半坪ビオトープの日記

洞爺湖、中島


洞爺湖の「とうや」とは、アイヌ語の「トヤ」(湖の岸)に由来し、湖の北岸を指す地名であったが、和人はその北岸を向洞爺と呼んで洞爺を湖の名にした。アイヌの人々は洞爺湖のことを「キムント」(山の湖)と呼んでいた。地元では「どうや」と呼ぶこともある。
大小4つの島全体が中島国有林となっているが、林野庁では一番大きい中島(大島)を「レクリエーションの森」(風景林)に指定し、島内散策のための遊歩道を設けている。

船着場に着くとすぐ目の前に神木とされる2本の桂の巨木が立っている。「ウンクル・セトナの桂の木」と呼ばれ、倭人シャクシャインの戦いに翻弄された、美しいアイヌの乙女と戦士ウンクルの悲恋に由来し、二人の化身として祀られているという。

「緑の宝石」中島国有林の散策コースは、カラマツやトドマツの林を巡る約2kmの周遊コースと、島の中央のアカエゾマツ巨木の倒木を目指すアカエゾマツコースがある。船着場周辺はエゾシカの食害を防ぐためフェンスが巡らされているが、ゲートを越えるとどちらのコースも最初は明るいマツ林の中を進む。

2種類の松ぼっくりが落ちていたが、左がエゾマツで、右がアカエゾマツであろう。そばに風変わりなキノコが生えていた。世界的に広く分布するハナビラニカワタケと思われるが、ほぼ無味無臭でキクラゲ同様食用にできる。

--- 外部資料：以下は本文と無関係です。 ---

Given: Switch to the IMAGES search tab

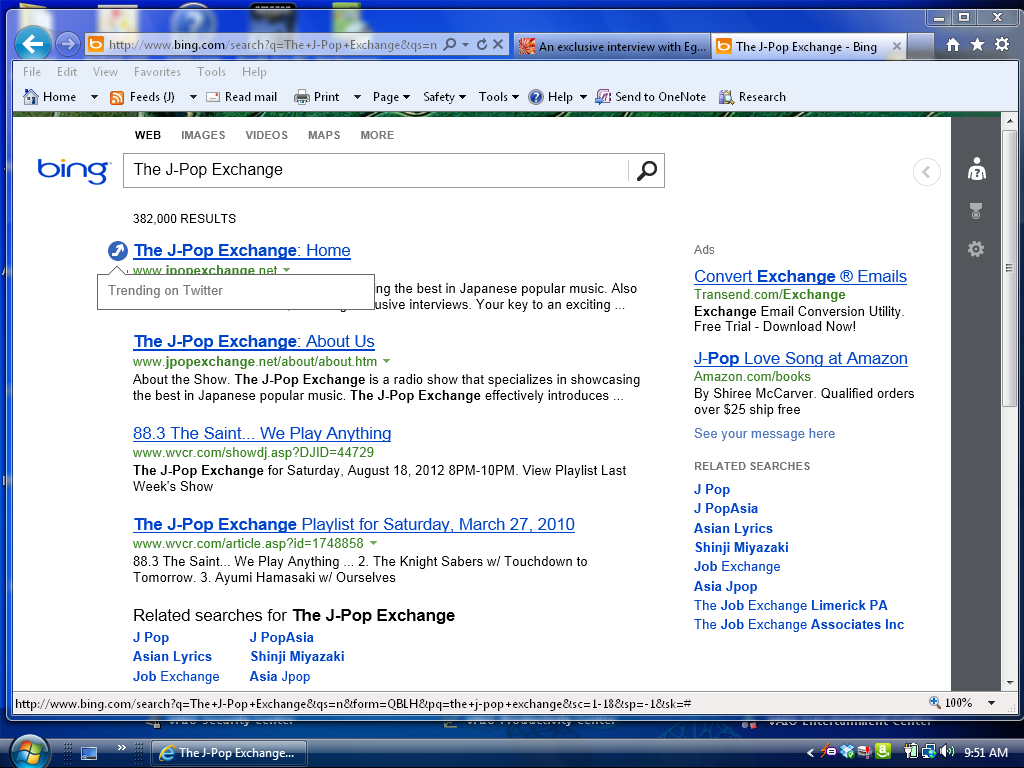Looking at the screenshot, I should 203,135.
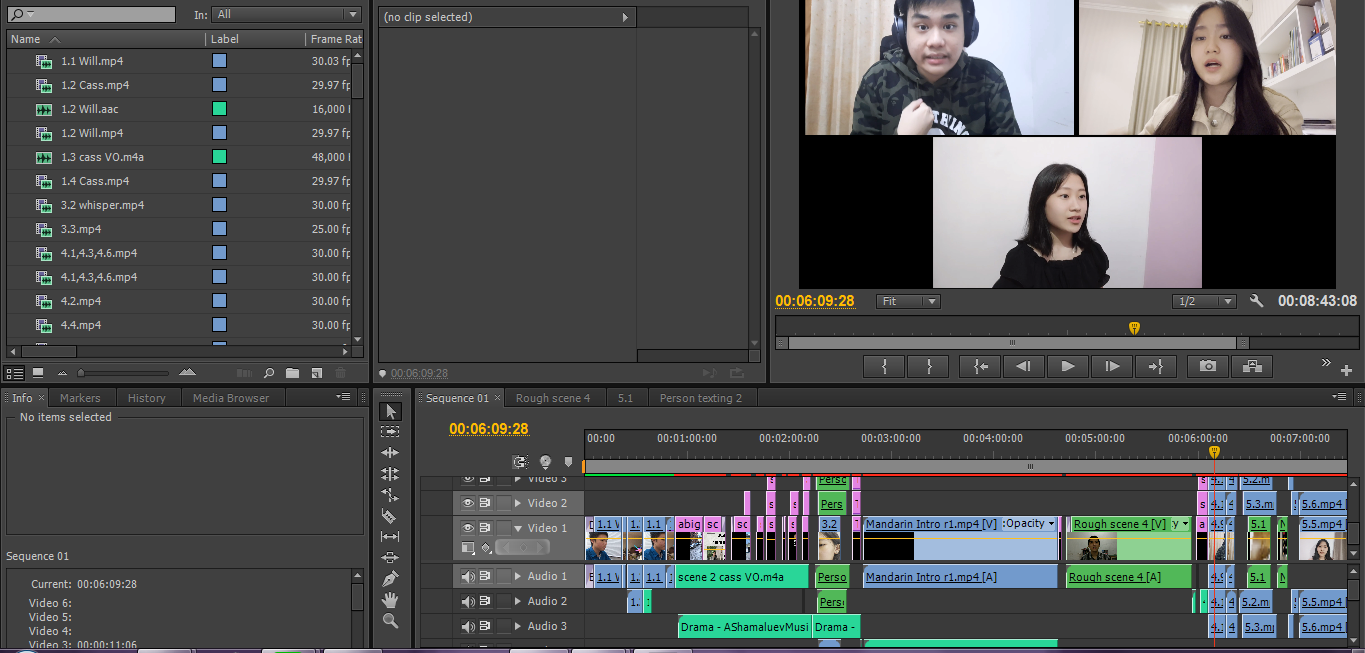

中島にはエゾシカが多数生息していて植物が減少しているが、元々この島に生息していたわけではない。1957年にオス1頭、翌年メス1頭、1965年に妊娠したメス1頭の計3頭が導入されたことによる。以後個体数が増えて約400頭となり、その後、食料の植物が減少して個体数の増減を繰り返している。冬季にはササしかないためササがほぼ全滅し、エゾシカが食べない植物だけが増加している。その筆頭がこのフッキソウ(Pachysandra terminalis)で、あちこちに群生している。

スミレ類もこの半世紀でずいぶん消滅したとされるが、ミヤマスミレ(Viola selkirkii)だけはどうにか生き抜いているようで、いくつか見かけることができた。

右手に整然と植林されたトドマツの林が現れ、その林の先を右に折れると周遊コースとなる。

トドマツ林の林下もフッキソウの大群落で覆われている。もともと日陰のグランドカバーによく使われる常緑の多年草だが、これだけ広がることは珍しい。

左手に小さな風穴があったが、手を当ててもあまり風は感じなかった。やがて右手に切り株の休憩所が現れる。

もう少し登っていけば大平原という広場に出るはずなのだが、帰りの船が気になるのでそろそろ引き帰さねばならない。ところどころに金網のフェンスで囲まれた植生保護・調査区域が設けられていた。保護すれば少しずつ復活するとはいえ、絶滅した植物は元に戻らない。やはり、「緑の宝石」という自然林を取り戻すためには、エゾシカを全面的に駆除するしかないと思う。

エゾシカが食べない植物にはフッキソウのほかハンゴンソウやフタリシズカなどが知られる。このグロテスクな若芽はテンナンショウ属(マムシグサ)の偽茎と思われ、中島に自生するコウライテンナンショウ(Arisaema peninsulae)であろう。以前はエゾシカが食べなかったとされるマムシグサだが、植物が減った最近ではこれも食べるようになっているといわれる。

周遊コースに戻り、一番左の湖畔コースを進んで湖畔に下りた。船着場が見えるが、金網が張り巡らされているのでゲートを探す。

ゲートの内側では、エゾシカに食害されていないフキ(Petasites japonicus)が大きな葉を伸び伸びと広げていた。エゾシカの食害の有無を歴然と知らしめる光景であった。

船着場近くには洞爺湖森林博物館が建っている。森林資源だけでなく、洞爺湖の誕生、中島のエゾシカや、洞爺湖の自然を幅広く紹介している。たくさん生息しているとはいえ、中島散策ではエゾシカに直接会うことができなかった。